───── Given records

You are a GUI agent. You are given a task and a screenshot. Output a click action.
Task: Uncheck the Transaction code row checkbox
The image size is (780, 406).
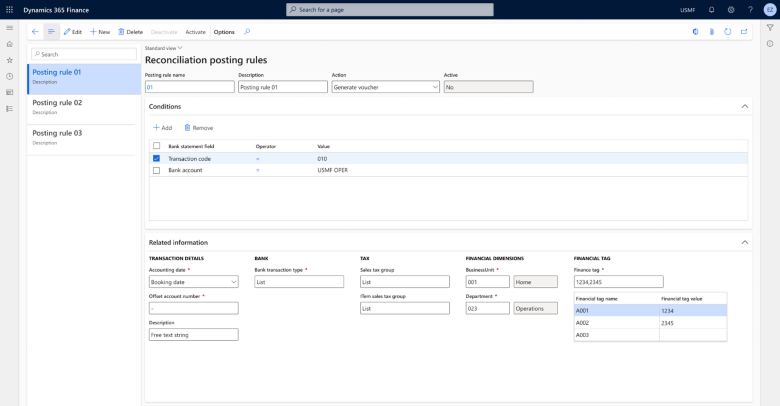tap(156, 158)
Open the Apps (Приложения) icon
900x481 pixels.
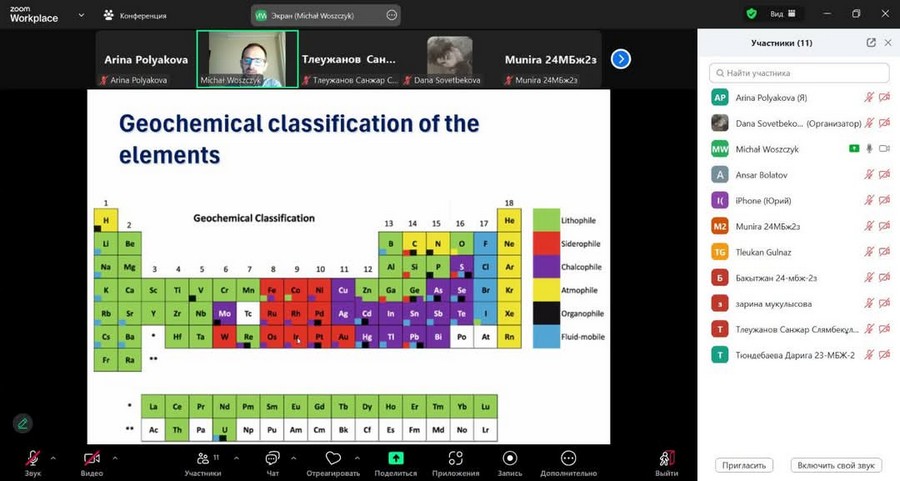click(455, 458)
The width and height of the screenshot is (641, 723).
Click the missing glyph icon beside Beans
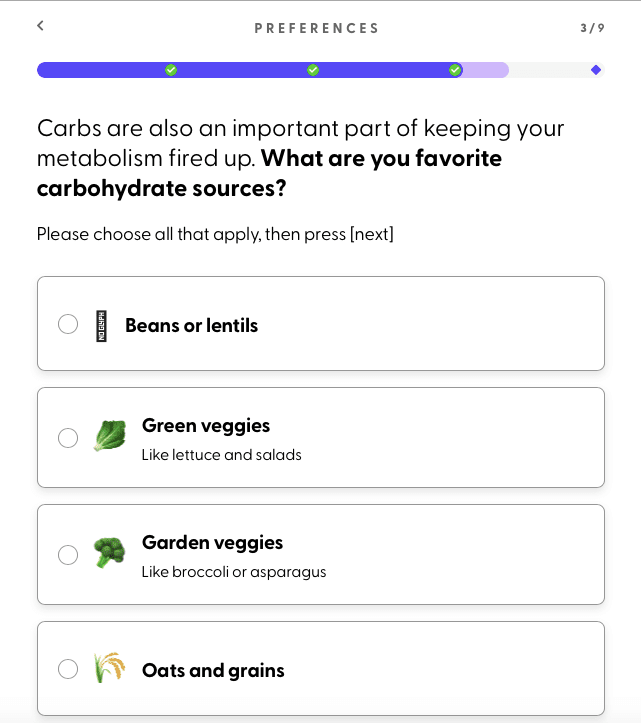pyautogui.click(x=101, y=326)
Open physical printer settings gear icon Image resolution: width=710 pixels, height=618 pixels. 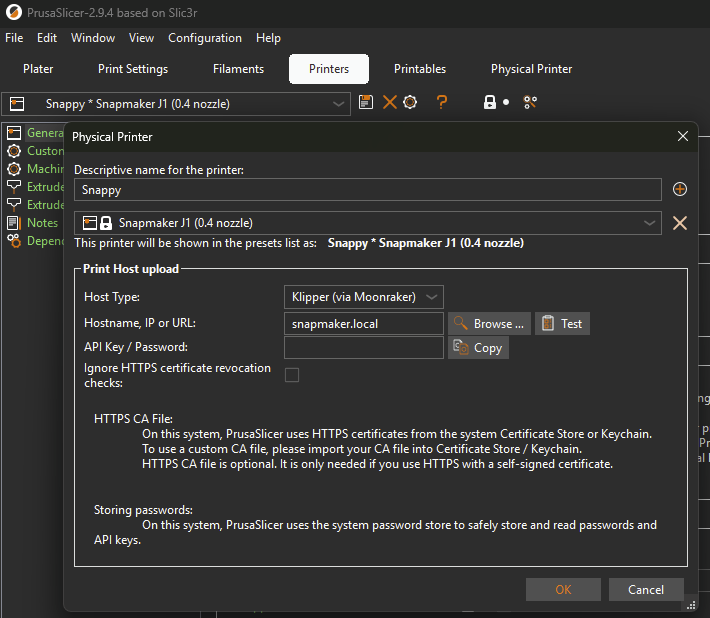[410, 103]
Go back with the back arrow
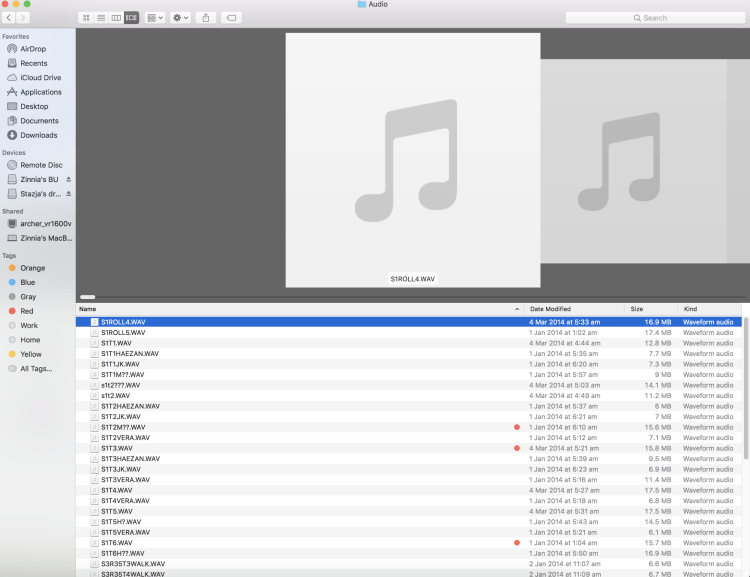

──────────
───── Given records

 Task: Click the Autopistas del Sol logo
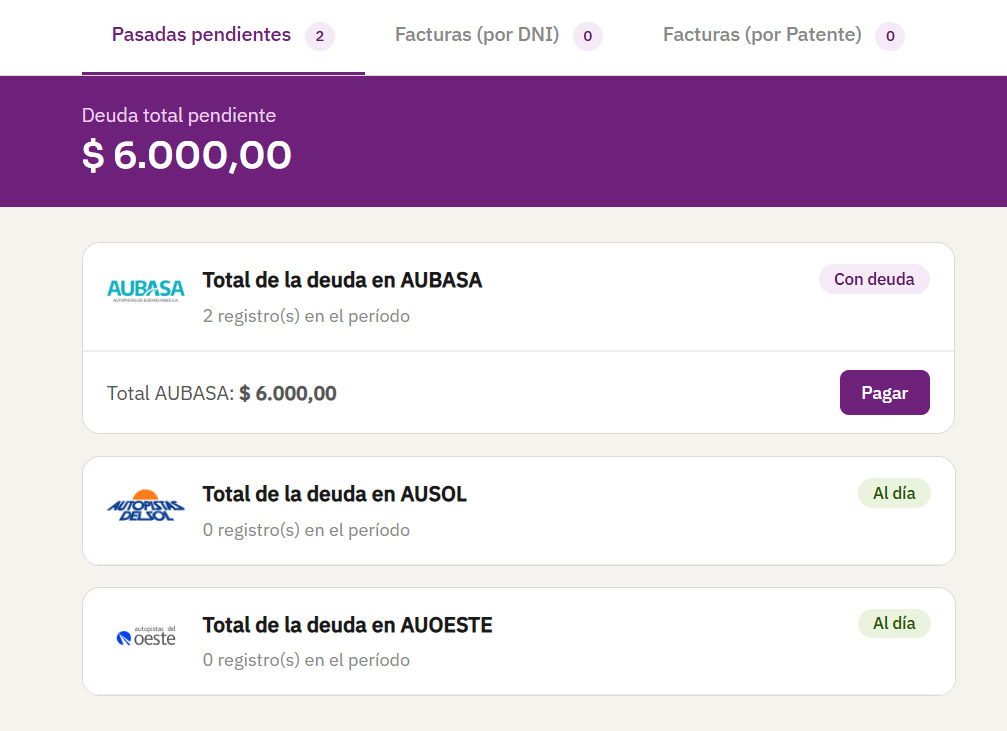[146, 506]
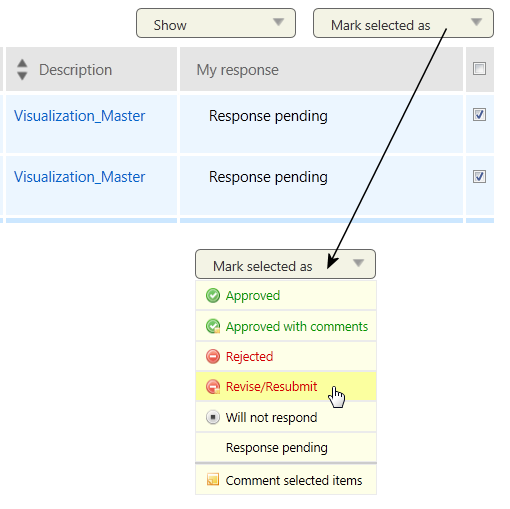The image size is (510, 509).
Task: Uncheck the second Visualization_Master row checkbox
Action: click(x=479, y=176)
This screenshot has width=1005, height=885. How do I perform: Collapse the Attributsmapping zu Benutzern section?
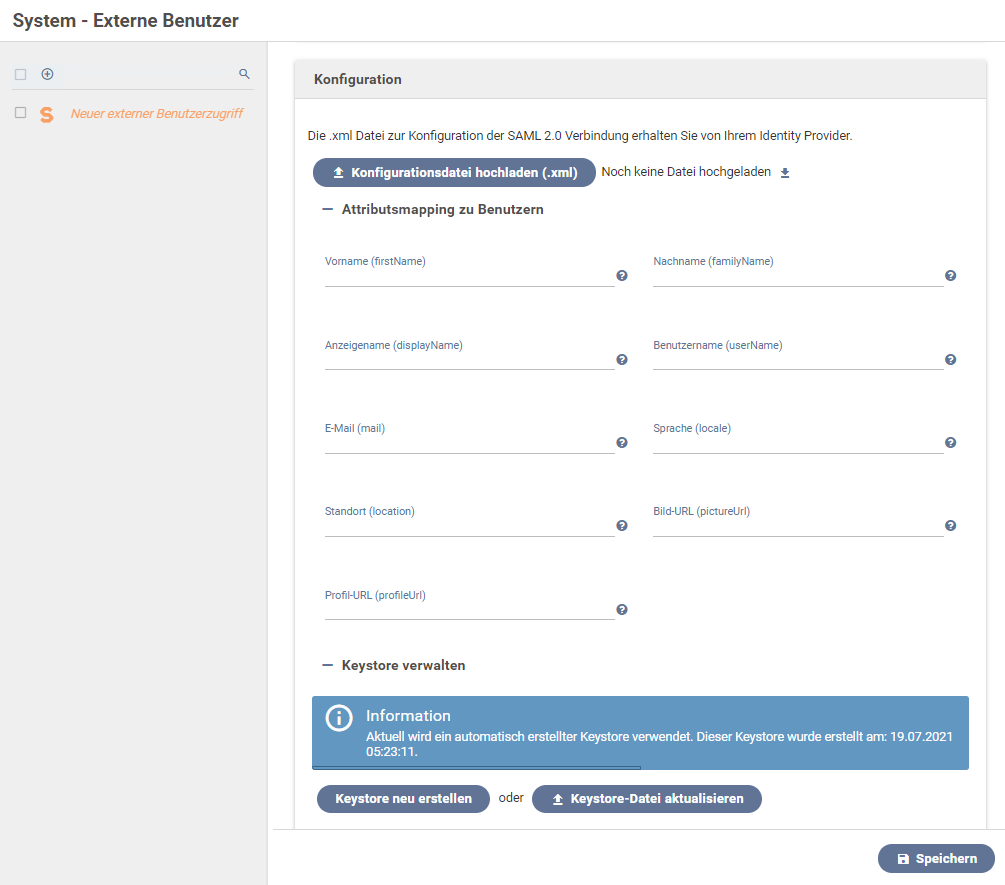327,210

──────────

- **How to complete this task**:
Above, find the line holding "You are a GUI" and the line holding "The width and". Print exactly those two lines and every line between them, but no pictures.

- **Answer to this exercise**:
You are a GUI agent. You are given a task and a screenshot. Output a click action.
Task: Uncheck the Transaction code row checkbox
The image size is (780, 406).
tap(156, 158)
Open the Apps (Приложения) icon
900x481 pixels.
click(455, 458)
The width and height of the screenshot is (641, 723).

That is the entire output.